**About this exercise**
State how many lines in the entries below hold the string "thumbnail", and give nothing besides that number.

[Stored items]
━━━
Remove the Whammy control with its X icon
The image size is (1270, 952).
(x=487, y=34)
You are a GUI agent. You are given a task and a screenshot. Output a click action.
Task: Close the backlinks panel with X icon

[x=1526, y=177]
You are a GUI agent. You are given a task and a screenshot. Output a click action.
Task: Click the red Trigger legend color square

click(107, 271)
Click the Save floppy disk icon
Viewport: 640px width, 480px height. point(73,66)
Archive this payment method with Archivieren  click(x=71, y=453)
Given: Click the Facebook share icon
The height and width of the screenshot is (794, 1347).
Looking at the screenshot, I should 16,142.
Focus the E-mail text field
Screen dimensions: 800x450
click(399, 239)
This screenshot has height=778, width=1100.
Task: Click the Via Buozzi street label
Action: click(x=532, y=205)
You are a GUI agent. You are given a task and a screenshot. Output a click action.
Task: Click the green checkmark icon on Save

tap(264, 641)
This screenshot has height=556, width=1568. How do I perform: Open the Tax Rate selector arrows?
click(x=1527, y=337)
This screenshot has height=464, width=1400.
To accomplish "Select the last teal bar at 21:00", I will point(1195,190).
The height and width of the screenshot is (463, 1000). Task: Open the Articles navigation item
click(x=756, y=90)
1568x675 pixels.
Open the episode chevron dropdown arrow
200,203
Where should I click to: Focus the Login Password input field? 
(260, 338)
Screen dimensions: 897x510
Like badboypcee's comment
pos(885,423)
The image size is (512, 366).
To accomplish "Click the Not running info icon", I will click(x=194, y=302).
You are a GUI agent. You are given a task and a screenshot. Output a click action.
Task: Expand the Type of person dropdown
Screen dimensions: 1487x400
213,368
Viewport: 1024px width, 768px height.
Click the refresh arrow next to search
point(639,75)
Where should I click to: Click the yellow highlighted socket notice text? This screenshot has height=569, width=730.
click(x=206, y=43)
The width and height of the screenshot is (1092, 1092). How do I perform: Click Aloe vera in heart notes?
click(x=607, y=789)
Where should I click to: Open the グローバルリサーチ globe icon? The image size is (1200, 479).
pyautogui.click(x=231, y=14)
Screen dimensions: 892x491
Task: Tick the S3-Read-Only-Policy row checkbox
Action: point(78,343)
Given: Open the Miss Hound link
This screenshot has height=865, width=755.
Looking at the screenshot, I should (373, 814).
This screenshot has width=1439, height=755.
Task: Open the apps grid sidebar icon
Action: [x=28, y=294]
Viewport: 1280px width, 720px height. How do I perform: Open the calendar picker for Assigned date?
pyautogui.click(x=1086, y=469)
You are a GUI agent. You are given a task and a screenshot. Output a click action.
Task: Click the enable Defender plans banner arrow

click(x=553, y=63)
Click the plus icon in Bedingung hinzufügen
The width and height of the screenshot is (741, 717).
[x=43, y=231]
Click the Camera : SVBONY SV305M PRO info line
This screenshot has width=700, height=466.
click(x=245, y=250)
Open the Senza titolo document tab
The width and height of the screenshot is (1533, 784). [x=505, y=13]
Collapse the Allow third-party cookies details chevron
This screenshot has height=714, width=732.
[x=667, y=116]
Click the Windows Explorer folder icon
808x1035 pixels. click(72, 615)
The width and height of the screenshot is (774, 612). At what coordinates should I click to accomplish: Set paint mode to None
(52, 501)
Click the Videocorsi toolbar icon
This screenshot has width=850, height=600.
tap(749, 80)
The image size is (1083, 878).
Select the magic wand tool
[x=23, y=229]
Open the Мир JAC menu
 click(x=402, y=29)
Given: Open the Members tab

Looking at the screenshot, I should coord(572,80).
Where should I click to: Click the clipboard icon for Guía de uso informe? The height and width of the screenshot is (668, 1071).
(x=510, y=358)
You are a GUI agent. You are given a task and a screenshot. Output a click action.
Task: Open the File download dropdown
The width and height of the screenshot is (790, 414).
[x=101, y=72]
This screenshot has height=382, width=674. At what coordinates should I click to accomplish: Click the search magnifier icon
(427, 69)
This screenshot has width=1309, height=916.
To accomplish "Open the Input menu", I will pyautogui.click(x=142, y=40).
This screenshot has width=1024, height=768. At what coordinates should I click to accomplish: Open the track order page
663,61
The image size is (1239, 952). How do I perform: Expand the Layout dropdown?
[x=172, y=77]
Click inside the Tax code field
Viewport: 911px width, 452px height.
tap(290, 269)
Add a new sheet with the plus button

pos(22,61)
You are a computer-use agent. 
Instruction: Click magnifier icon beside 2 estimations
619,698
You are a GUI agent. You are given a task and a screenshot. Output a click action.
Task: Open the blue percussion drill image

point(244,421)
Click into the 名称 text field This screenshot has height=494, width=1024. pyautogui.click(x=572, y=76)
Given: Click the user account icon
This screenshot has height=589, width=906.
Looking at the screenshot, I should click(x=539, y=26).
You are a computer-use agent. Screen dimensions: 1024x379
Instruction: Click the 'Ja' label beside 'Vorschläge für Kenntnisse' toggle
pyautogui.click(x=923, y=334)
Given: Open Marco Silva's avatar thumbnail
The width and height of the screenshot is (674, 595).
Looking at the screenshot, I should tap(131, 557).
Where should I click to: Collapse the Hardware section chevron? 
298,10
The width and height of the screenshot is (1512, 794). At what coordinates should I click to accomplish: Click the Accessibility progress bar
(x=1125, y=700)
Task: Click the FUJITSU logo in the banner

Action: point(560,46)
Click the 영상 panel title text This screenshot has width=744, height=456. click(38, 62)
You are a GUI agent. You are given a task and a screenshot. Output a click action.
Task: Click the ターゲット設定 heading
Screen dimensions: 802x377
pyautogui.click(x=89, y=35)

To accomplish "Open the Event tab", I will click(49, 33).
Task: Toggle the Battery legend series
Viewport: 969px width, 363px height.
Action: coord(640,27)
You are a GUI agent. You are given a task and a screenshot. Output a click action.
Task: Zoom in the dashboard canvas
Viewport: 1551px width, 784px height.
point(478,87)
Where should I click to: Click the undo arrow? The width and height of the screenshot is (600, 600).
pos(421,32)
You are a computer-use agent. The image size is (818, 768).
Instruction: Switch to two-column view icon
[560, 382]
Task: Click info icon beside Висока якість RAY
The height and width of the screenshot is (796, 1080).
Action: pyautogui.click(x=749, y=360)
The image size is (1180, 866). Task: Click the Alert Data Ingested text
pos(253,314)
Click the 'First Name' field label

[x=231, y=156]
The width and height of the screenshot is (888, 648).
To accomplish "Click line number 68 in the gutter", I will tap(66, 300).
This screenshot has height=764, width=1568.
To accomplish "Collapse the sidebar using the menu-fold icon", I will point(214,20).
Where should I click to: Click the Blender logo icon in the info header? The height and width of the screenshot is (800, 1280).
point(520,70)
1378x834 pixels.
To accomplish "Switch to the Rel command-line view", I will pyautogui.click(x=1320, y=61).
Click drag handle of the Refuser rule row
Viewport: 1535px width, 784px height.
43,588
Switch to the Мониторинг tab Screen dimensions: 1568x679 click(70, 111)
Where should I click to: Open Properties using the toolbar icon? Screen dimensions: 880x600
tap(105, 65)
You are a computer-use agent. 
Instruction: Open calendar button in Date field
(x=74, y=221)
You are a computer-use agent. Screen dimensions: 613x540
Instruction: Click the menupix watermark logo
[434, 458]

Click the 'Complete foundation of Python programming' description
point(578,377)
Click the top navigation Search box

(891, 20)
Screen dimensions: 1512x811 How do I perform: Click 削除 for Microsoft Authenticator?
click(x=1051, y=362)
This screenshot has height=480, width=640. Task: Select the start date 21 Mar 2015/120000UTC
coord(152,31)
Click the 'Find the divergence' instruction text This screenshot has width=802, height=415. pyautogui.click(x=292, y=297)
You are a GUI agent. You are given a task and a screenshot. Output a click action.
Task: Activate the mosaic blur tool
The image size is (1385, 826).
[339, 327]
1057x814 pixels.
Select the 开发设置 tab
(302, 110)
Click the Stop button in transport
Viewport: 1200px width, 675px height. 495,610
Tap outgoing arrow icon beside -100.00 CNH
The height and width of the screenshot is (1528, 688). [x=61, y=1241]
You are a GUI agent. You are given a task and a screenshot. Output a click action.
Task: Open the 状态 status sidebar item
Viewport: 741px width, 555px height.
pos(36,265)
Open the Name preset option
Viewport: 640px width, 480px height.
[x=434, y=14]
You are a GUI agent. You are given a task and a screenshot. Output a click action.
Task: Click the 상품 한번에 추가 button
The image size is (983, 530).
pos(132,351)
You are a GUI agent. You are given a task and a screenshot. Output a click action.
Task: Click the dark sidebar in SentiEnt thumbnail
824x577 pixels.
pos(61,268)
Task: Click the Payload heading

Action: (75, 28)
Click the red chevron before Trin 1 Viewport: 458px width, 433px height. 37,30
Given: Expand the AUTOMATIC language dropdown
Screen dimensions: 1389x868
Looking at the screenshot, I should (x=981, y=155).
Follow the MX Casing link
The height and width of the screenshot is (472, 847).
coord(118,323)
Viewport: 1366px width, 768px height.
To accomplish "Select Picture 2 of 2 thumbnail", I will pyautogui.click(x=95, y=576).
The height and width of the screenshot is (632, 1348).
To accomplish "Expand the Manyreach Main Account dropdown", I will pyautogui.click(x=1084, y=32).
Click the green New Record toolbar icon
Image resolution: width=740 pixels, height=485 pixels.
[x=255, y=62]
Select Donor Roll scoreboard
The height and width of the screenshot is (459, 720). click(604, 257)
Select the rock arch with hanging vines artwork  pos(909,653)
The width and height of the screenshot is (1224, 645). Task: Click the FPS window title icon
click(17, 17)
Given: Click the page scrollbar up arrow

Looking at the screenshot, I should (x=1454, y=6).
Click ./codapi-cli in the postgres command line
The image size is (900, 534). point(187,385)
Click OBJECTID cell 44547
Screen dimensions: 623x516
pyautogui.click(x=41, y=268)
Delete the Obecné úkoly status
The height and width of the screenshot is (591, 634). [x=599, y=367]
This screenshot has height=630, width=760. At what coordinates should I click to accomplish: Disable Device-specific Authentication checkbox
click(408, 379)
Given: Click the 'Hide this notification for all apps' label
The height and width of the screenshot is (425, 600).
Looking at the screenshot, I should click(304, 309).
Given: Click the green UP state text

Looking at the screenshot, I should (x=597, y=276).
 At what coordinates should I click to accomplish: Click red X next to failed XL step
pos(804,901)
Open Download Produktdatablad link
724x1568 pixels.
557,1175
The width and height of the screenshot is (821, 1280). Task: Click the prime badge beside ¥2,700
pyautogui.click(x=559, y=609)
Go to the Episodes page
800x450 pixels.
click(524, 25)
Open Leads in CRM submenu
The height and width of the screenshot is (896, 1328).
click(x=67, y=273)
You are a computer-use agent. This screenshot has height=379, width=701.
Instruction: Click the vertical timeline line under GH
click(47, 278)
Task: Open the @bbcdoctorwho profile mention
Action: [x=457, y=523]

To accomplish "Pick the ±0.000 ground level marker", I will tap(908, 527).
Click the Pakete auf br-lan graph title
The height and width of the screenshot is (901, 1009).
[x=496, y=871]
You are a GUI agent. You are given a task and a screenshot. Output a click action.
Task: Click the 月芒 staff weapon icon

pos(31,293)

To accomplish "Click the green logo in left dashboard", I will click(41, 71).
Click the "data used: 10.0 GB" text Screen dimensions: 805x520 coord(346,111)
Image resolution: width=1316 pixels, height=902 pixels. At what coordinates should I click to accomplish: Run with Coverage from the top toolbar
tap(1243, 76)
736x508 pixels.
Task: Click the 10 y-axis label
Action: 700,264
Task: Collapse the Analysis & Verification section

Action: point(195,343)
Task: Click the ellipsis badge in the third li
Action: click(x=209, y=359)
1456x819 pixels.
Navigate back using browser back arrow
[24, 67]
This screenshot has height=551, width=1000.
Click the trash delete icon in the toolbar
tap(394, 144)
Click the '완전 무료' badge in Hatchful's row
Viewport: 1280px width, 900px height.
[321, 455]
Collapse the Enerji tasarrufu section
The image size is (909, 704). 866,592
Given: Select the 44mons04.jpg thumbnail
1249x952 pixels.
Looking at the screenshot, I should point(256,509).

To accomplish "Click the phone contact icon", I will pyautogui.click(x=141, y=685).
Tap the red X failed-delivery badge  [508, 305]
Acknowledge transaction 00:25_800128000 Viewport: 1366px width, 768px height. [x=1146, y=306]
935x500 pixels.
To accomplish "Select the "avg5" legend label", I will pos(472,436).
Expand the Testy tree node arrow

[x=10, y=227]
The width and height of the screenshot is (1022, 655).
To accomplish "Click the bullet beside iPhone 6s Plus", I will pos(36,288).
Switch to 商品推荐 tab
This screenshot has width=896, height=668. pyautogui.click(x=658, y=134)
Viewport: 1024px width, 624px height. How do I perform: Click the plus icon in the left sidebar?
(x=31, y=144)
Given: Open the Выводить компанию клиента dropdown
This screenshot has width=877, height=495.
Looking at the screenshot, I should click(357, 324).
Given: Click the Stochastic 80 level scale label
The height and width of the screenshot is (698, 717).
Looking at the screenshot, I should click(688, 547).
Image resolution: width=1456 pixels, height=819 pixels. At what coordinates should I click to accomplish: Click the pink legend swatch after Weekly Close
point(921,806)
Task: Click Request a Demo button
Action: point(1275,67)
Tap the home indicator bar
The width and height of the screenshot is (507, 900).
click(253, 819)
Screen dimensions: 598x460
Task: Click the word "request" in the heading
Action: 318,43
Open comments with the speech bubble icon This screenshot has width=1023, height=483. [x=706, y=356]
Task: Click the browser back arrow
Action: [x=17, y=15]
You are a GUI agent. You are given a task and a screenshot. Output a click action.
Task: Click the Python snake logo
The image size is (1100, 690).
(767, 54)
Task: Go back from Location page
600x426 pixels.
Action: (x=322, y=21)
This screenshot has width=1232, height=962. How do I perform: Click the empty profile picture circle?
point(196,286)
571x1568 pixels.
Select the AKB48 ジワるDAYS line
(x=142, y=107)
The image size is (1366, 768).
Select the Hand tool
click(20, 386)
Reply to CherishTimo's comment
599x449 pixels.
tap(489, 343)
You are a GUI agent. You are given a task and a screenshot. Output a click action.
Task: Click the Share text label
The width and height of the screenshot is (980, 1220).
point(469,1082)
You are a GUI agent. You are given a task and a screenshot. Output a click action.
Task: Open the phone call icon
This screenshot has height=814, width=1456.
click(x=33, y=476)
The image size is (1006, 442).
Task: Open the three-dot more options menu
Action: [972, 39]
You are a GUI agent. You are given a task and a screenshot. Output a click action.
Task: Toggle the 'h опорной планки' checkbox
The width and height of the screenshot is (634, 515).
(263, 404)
━━━
**Answer to the exercise**
4